Katana, diğer kılıçlardan farklı net bir uç şekline sahiptir. Uç kısmı uzun (ö-kissaki), orta (çü-kissaki), kısa (ko-kissaki) ve hatta geriye doğru çengel şeklinde (ikuri-ö-kissaki) olabilir. Uç kısmının kavisli (fukura-suku) ya da nispeten düz (fukura-kareru) oluşu ayrıca önem arz eder.
Kissaki ne keskiye, ne de batı bıçaklarının tanto ucu yorumuna benzer. Batı bıçaklarının, bilemesi kolay, düz, çizgisel bir eğimi vardır ve Japon kissakiye üstünkörü bir benzerlik taşır. Kissaki kıvrık bir profildedir, kenara doğru olan yüzey boyunca yumuşak, üç boyutlu bir kavise sahiptir – buna rağmen sınır çizgisi (yokote) nettir.
Bıçağın kabzaya denk gelen metal (nagako) kısmına mekugi –ana adı verilen bir delik açılır. Kabzada (suka) yer alan boşluk ile bu delik içerisine yerleştirilen bambudan yapılmış pin (meguki), bıçak kısmı ile kabzayı sabitlemek için kullanılır. Sukayı çıkartabilmek için öncelikle megukiyi çıkartmak gerekir. Ayrıca kılıcı imal eden ustanın imzası (mei), nagako üzerinde yer alır.

Verilen malzeme:
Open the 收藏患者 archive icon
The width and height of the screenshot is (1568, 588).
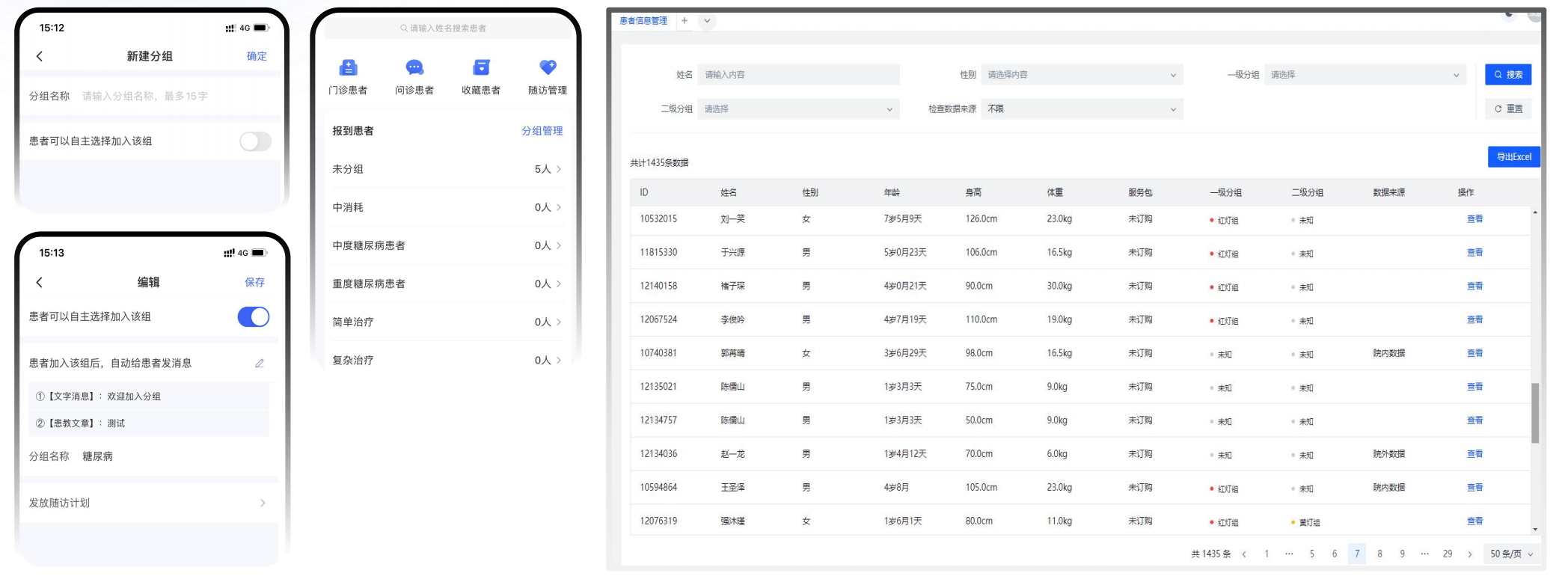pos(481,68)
...
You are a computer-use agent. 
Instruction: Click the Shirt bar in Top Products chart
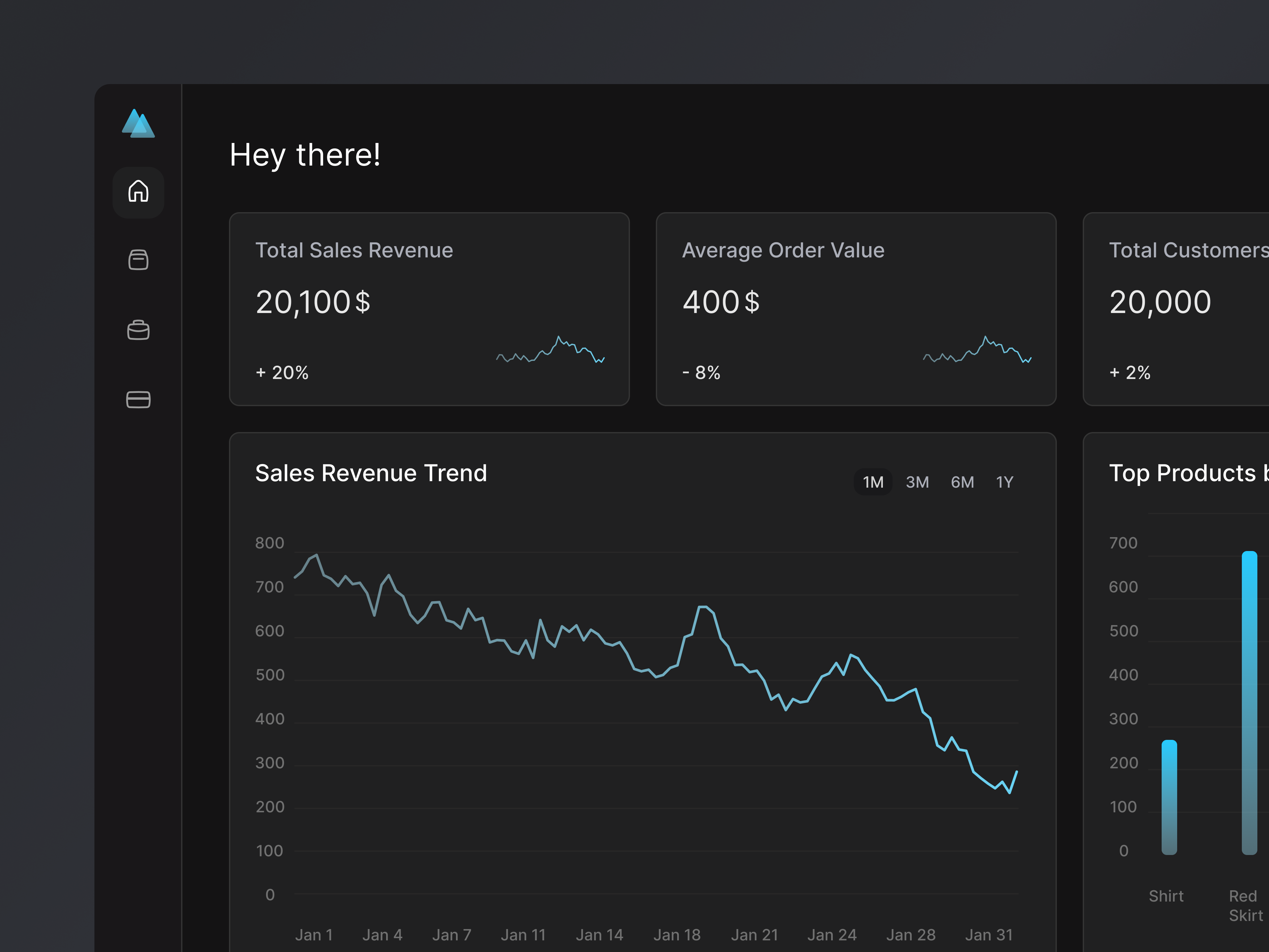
==
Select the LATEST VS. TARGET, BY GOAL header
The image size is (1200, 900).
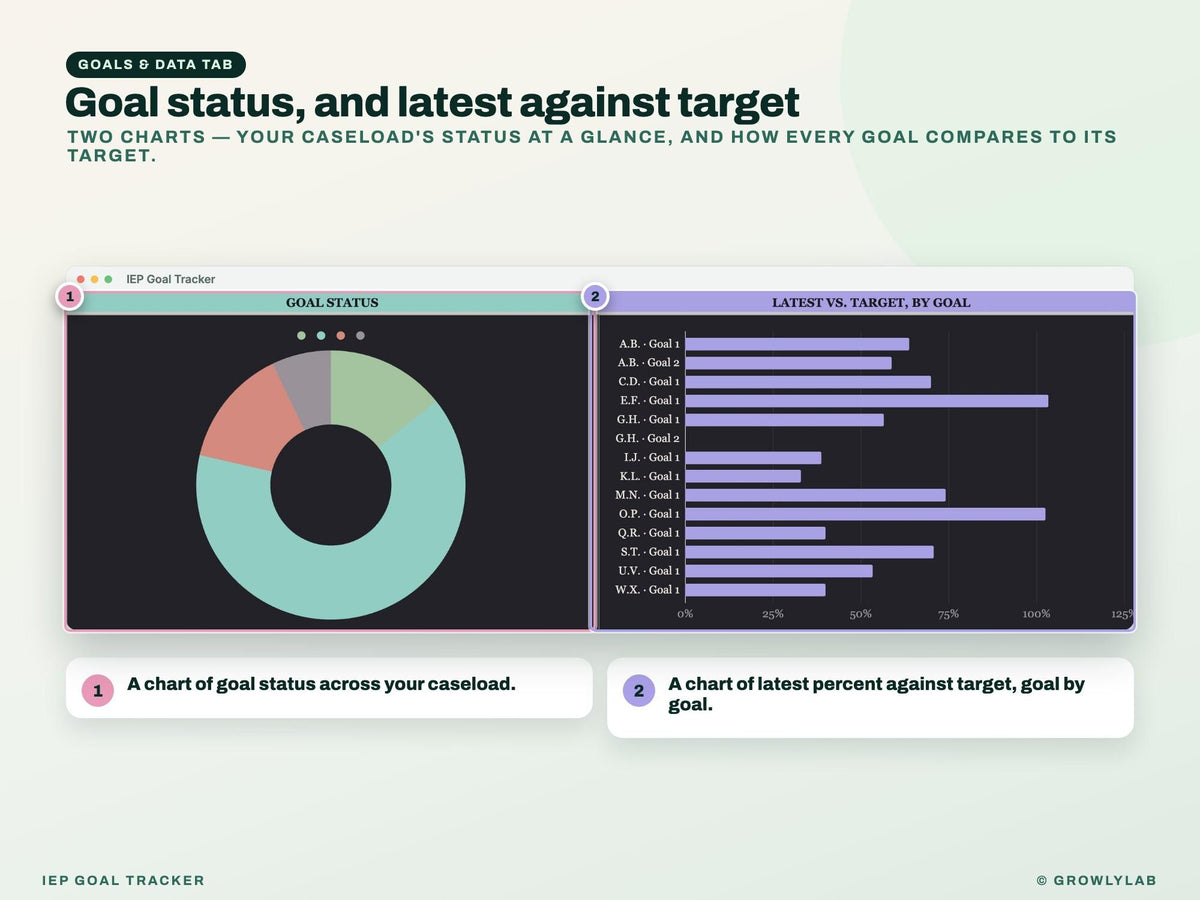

Yapılacaklar:
[A] Katana metnine göre şu ifadeler doğru mu: (i) Bıçakla kabzayı sabitleyen pin bambudan yapılır; (ii) batı bıçaklarının ucu kıvrık ve üç boyutlu bir kavise sahiptir; (iii) ustanın imzası kabza (suka) üzerinde yer alır? Her biri için evet ya da hayır deyin ve kararı belirleyen sözleri metinden aynen alıntılayın.
[B] Katana metninde uç kısmının uzunluğuna ve biçimine göre sayılan bütün uç türlerini, Japonca adlarıyla birlikte sıralayın.
Verilen malzemeye bu iş için gerek yoktur.

Eksiksiz cevaplar:
[A]
(i) Evet: "bambudan yapılmış pin (meguki), bıçak kısmı ile kabzayı sabitlemek için kullanılır"
(ii) Hayır: "Batı bıçaklarının, bilemesi kolay, düz, çizgisel bir eğimi vardır"
(iii) Hayır: "Ayrıca kılıcı imal eden ustanın imzası (mei), nagako üzerinde yer alır."

[B]
Uzun uç: ö-kissaki
Orta uç: çü-kissaki
Kısa uç: ko-kissaki
Geriye doğru çengel şeklinde uç: ikuri-ö-kissaki